> The exercise: Show each line of the data that contains the string "This". Case matters, so only matches with the same capitalization count.

++++ Given data ++++

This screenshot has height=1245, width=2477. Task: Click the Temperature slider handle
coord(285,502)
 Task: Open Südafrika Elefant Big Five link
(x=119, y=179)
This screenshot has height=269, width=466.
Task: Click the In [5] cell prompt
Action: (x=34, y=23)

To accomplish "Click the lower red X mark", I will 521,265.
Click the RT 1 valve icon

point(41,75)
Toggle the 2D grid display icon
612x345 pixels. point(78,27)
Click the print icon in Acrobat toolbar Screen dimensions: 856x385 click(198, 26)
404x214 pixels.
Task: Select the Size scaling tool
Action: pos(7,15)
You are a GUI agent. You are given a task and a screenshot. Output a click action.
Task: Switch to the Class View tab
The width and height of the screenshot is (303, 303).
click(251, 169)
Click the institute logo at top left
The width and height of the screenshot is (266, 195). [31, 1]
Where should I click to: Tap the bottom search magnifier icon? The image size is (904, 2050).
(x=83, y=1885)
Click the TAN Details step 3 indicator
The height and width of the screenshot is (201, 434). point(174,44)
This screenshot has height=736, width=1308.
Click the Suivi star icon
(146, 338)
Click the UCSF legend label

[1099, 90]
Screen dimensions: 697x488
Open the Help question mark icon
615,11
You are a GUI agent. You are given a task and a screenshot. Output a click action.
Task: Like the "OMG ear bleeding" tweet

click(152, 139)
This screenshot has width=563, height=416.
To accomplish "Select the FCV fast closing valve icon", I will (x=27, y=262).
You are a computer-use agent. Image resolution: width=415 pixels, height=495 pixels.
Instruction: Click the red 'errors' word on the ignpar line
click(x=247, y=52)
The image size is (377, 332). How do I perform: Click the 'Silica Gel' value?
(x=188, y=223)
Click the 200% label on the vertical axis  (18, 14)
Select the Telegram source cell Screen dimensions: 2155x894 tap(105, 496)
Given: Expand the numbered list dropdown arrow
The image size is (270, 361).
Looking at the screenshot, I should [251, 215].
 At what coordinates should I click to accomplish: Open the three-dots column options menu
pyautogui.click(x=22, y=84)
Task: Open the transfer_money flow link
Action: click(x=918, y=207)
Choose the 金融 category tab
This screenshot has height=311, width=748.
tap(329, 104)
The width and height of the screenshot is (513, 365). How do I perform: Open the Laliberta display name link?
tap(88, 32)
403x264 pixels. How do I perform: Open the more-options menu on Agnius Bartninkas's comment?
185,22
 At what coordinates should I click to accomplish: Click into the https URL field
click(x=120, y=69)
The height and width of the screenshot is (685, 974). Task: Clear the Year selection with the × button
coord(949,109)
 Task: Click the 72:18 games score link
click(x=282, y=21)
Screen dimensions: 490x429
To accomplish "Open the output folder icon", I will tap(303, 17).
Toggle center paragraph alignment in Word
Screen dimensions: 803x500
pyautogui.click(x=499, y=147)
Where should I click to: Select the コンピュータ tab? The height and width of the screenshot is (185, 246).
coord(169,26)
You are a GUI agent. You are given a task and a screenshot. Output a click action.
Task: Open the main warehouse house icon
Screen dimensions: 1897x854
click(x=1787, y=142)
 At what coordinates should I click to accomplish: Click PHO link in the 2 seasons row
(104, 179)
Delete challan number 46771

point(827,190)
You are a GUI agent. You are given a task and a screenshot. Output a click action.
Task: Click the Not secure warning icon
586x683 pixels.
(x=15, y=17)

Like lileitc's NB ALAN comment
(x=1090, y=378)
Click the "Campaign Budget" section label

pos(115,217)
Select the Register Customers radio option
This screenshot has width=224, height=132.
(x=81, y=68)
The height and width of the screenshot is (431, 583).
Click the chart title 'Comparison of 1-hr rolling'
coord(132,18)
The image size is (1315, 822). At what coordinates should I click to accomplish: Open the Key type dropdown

++++

> Written solution:
This screenshot has height=1245, width=2477. Task: Click the Temperature slider handle
This screenshot has height=269, width=466.
This screenshot has height=736, width=1308.
This screenshot has width=563, height=416.
This screenshot has height=311, width=748.
This screenshot has width=224, height=132.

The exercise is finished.